**What to do:** Filter the entries for the string "Uncheck". Copy each line that has it.

=== Data provided ===

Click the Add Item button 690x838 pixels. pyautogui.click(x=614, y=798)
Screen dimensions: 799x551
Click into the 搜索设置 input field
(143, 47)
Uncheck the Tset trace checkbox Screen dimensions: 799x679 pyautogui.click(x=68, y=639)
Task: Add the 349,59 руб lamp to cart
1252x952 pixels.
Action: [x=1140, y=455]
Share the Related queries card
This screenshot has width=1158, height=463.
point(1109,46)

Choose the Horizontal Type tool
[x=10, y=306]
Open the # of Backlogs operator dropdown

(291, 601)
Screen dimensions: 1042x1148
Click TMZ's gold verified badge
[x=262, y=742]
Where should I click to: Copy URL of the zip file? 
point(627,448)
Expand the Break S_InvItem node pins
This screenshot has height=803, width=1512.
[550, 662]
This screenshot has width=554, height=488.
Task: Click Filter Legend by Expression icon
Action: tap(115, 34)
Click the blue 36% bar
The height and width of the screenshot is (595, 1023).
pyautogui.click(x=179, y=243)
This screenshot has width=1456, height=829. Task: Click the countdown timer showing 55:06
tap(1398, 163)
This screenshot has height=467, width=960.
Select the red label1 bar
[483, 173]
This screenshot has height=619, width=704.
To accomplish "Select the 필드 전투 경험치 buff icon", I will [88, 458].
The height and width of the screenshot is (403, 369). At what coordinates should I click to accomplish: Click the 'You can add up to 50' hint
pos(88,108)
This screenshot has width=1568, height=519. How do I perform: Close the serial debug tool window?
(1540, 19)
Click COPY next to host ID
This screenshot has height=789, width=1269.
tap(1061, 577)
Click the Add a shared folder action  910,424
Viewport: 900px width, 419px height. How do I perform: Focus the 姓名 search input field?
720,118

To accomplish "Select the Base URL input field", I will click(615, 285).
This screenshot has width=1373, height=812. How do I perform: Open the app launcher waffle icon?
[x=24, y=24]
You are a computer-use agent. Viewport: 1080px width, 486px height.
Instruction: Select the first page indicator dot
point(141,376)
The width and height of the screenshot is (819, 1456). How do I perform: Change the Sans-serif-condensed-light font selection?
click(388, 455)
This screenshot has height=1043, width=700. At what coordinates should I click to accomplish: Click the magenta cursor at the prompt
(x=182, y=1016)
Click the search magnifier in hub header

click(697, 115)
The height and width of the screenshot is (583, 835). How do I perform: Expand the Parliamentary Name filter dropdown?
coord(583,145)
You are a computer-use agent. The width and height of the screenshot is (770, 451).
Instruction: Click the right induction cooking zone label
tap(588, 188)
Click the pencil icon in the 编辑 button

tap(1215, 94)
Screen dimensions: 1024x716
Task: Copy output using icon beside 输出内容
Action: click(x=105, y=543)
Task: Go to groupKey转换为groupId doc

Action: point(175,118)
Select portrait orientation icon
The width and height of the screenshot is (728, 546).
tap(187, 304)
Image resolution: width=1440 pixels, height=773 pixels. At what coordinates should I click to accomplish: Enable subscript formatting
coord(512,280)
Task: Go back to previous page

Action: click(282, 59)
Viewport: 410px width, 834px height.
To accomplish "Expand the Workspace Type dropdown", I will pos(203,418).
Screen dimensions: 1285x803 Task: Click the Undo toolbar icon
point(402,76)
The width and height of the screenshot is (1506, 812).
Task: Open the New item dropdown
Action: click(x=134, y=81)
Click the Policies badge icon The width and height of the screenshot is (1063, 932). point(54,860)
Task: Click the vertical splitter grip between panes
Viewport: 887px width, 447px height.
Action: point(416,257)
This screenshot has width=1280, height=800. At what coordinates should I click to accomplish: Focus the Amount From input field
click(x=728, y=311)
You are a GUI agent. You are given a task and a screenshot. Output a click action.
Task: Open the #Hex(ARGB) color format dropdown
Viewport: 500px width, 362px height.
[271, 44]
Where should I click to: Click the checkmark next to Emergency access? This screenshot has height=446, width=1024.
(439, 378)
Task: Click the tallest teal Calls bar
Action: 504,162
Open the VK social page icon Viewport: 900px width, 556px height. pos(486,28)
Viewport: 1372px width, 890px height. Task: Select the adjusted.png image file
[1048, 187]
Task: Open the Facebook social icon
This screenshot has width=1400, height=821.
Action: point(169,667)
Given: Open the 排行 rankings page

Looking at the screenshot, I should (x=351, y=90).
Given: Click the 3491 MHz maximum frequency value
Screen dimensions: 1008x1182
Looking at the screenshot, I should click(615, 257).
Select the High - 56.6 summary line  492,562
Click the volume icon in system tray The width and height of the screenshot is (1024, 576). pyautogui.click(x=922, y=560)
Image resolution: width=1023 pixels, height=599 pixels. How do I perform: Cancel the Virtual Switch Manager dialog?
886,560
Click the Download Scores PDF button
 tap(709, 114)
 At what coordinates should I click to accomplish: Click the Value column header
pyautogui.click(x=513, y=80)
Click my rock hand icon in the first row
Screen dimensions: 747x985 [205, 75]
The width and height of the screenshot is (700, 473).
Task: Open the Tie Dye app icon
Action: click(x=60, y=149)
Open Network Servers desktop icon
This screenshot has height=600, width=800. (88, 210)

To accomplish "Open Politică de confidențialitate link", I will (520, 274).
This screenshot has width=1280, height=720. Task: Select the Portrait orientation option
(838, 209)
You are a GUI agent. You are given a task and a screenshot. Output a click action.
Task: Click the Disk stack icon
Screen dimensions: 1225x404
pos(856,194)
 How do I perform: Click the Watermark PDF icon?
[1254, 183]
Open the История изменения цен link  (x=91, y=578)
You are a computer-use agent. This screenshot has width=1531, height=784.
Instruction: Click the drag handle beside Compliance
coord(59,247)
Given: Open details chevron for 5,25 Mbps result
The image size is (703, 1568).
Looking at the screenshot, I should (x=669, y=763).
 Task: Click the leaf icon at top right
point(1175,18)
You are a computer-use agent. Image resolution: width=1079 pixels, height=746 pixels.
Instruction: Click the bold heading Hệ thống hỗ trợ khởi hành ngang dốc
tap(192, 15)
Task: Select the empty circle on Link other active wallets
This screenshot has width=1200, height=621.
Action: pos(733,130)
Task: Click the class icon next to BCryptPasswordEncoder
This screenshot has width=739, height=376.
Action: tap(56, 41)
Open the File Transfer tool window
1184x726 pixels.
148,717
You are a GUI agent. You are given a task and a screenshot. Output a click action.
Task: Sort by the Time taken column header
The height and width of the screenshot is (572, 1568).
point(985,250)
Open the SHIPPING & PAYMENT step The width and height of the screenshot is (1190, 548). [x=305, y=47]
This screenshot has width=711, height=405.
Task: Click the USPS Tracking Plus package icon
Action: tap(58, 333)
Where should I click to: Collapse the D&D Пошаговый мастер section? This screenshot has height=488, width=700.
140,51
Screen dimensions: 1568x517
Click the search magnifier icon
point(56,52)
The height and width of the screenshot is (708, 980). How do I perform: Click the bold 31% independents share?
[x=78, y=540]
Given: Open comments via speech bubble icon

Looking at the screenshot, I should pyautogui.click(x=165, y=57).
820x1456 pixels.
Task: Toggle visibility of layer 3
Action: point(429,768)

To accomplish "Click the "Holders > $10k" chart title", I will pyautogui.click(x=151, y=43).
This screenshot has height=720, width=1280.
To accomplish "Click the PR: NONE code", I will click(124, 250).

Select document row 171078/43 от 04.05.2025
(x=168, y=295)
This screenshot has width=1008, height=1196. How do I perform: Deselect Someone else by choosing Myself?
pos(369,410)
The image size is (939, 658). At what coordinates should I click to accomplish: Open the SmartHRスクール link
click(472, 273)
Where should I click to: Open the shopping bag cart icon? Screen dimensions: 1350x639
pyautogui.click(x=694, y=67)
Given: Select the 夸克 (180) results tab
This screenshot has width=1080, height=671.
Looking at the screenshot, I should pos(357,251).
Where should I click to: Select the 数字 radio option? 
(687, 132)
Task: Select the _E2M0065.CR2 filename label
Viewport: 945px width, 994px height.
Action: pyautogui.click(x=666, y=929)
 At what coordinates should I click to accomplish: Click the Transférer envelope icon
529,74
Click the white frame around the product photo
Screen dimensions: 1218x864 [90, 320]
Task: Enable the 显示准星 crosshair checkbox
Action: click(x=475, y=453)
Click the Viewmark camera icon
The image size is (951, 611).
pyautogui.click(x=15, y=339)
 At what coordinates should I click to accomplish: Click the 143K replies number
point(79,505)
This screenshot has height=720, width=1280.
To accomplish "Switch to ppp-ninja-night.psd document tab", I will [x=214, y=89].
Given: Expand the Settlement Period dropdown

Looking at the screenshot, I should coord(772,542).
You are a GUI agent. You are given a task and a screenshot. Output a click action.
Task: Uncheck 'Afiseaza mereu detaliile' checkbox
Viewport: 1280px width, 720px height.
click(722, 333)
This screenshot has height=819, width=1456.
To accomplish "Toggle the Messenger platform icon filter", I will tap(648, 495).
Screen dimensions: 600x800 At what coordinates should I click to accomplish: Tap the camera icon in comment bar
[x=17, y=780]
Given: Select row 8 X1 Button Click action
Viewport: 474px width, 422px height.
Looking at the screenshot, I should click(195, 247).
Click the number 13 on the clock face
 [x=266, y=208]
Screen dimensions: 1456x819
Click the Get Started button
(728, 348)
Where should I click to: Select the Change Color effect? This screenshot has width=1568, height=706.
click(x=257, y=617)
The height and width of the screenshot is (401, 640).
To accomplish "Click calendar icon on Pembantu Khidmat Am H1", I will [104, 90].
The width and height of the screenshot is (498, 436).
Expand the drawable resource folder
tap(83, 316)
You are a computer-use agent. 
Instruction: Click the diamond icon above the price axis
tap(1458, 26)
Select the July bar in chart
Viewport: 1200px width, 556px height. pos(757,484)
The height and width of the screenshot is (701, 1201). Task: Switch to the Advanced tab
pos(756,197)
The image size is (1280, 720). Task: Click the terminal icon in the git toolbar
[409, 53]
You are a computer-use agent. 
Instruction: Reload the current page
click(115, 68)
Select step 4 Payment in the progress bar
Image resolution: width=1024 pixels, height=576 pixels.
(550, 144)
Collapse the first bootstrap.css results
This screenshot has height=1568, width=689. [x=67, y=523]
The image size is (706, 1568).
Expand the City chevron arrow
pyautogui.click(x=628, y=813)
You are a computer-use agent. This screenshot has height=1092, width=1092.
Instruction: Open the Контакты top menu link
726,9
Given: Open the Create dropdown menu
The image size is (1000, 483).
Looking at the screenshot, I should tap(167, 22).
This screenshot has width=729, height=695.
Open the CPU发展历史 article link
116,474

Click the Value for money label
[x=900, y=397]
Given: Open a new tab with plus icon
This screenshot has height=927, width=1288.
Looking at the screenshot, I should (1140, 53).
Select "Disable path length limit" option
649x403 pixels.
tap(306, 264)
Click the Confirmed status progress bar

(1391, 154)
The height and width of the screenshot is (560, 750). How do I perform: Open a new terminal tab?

===

**Result:**
Uncheck the Tset trace checkbox Screen dimensions: 799x679 pyautogui.click(x=68, y=639)
Task: Uncheck 'Afiseaza mereu detaliile' checkbox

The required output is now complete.